Returns: Object containing information about the uploaded document

upload_documents_directory_to_dataset

DCApiClient.upload_documents_directory_to_dataset(
  dataset_id, path, file_extension='.pdf')
  • Argument dataset_id: The ID of the dataset to upload the documents to
  • Argument path: The path has to contain document data files and JSON file with GT with corresponding names
  • Argument file_extension: The file format of the documents to be uploaded. Default is '.pdf'

Returns: An iterator with the upload results

upload_documents_to_dataset

DCApiClient.upload_documents_to_dataset(
  dataset_id, documents_paths: typing.List[str],
  ground_truths_paths: typing.List[typing.Union[str, dict]])
  • Argument dataset_id: The ID of the dataset to upload the documents to
  • Argument documents_paths: The paths of the PDF files
  • Argument ground_truths_paths: The paths of the JSON files containing the ground truths

Returns: An iterator with the upload results

train_model

DCApiClient.train_model(model_name, dataset_id)

Trigger the process to train a new model version for documents classification, based on the documents in the specific dataset and wait until this process is finished. The process may take significant time to complete depending on the size of the dataset.

  • Argument model_name: The name of the new model to train
  • Argument dataset_id: The name of existing dataset containing enough documents for training

Returns: Object containing the statistical data about the trained model, including accuracy, recall and precision

delete_trained_model

DCApiClient.delete_trained_model(model_name, model_version)

Deletes an existing trained model

  • Argument model_name: Name of the existing model to delete
  • Argument model_version: Version of the existing model to delete

Returns: An empty object

get_trained_models_info

DCApiClient.get_trained_models_info()

Gets information about all trained models

Returns: An array of trained models corresponding to the 'models' part of the json response . Each model information contains training status and training accuracy data.

get_trained_model_info

DCApiClient.get_trained_model_info(model_name, model_version)

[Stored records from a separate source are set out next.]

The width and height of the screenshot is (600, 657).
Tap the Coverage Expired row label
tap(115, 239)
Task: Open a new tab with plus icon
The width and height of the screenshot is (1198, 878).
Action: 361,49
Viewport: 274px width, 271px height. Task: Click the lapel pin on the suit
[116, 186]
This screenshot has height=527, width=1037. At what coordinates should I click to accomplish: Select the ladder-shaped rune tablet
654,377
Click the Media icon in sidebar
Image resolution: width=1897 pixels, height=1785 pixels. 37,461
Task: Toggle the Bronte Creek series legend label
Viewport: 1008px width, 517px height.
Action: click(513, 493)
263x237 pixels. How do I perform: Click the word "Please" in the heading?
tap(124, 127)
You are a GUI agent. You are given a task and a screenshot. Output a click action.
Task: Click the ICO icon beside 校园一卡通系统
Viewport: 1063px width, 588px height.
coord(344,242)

Gets information about a specific trained model

  • Argument model_name: The name of the model
  • Argument model_version: The version of the model

Returns: Object containing the training status and training accuracy data

deploy_model

DCApiClient.deploy_model(model_name, model_version)

Deploys a trained model to be available for inference

  • Argument model_name: The name of the trained model
  • Argument model_version: The version of the trained model

Returns: Object containing information about the deployed model serving

get_deployed_models_info

DCApiClient.get_deployed_models_info()

Gets information about all deployed model servings

Returns: An array of all deployed model servings corresponding to the 'deployments' part if the json response

get_deployed_model_info

DCApiClient.get_deployed_model_info(model_name_or_deployment_id,
                                    model_version=None)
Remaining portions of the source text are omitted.